Ricerche Scritto da Giuseppe Rollino on Mercoledì, Giugno 20, 2007 22:42 - 0 Comments
Quando cambiano i giganti: perché Google è diventata più grande di Microsoft.
Dopo una prima lettura dell’articolo apparso su La Repubblica credo sia importante segnalare una verità che comincia a delinearsi sempre più chiaramente: il gigante Microsoft sta, lentamente, cedendo il suo posto al gigante Google. Detta così si tratta della solita previsione sulla fine del potere del moloch Microsoft. Nel tempo si sono avvicendante tante previsioni del genere, puntualmente smentite dai fatti. Stavolta credo ci sia qualcosa di diverso. L’antefatto è il seguente: alcuni motori di ricerca, guidati da Google, intentano azione legale nei confronti della Microsoft poiché il nuovo sistema VISTA impedisce ad applicativi come Google Desktop di funzionare correttamente. Questa situazione penalizza altre aziende a favore della Microsoft in quanto avvantaggia il prodotto di ricerca locale del produttore di software a svantaggio dei concorrenti. La situazione richiama ciò che è successo già altre volte con Microsoft (chi si ricorda l’integrazione del browser Explorer nel sistema operativo Windows che, secondo molti, ha decretato la fine della superiorità del Navigator di Netscape?) senza che ciò mutasse minimamente i piani della società di Redmond.

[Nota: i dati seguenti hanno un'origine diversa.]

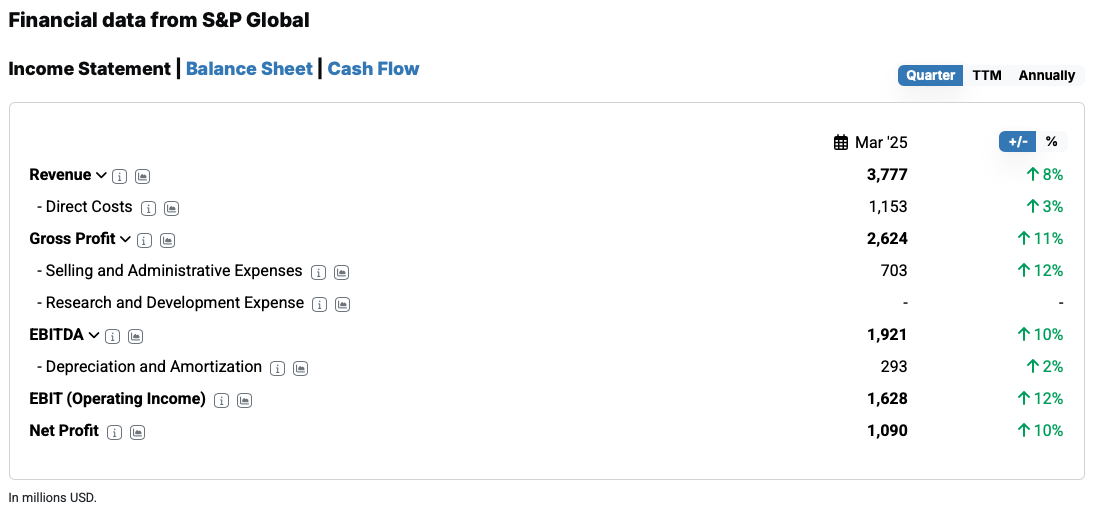
Task: Open the info icon beside Revenue
Action: coord(120,177)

Questa volta, invece, Microsoft ha preferito evitare una guerra legale che coinvolgeva importanti concorrenti e l’autorità per la libera concorrenza degli USA. Anche se questo significa intervenire sul suo sistema per il quale sono stati fatti pesanti investimenti (sia di progettazione e realizzazione, sia di affermazione sul mercato). Il tutto considerando anche che il software Vista non è ancora, come si potrebbe invece dire per Windows XP, leader incontrastato del mercato. Microsoft avrebbe potuto far valere questa considerazione, e invece ha preferito evitare e venire subito a patti, penalizzando fortemente la sua possibilità di affermarsi come leader anche nel mercato delle ricerche sul web. Quali sono le motivazioni di un atteggiamento così insolitamente arrendevole? In tutta onestà, non credo sia così facile stabilirlo. Da molto tempo si paventa l’ipotesi di un attacco di Google alle roccaforti di Microsoft (sistemi operativi e applicativi office) attraverso la realizzazione di soluzioni alternative (Google Apps va in questa direzione insieme ad altre soluzioni simili ma meno note) basate non più sulla potenza di calcolo locale (il PC di casa) ma su quella distribuita (le applicazioni Web-based). Da tempo si parla di applicazioni basate su Linux che siano sviluppate dal motore di ricerca. Non so quanto tali possibilità siano reali: probabilmente Google avrebbe la capacità - sicuramente ha la liquidità - di sviluppare applicazioni del genere: tutto sta a capire quanto ne abbia l’interesse. E’ sicuramente importante alimentare la minaccia competitiva per Microsoft che, in questo caso, non potrebbe utilizzare le solite armi perché stavolta il nemico è piuttosto forte, forse anche un po’ più della società di Gates. Insomma la partita è aperta e i due contendenti sono grandi, ricchi e determinati. Potrebbe essere la volta buona che il vecchio colosso lasci spazio al nuovo colosso. Sarà divertente verificare il tutto con il tempo. Hai visto mai che il filmato della Casaleggio Associati non abbia prospettato un futuro realizzabile?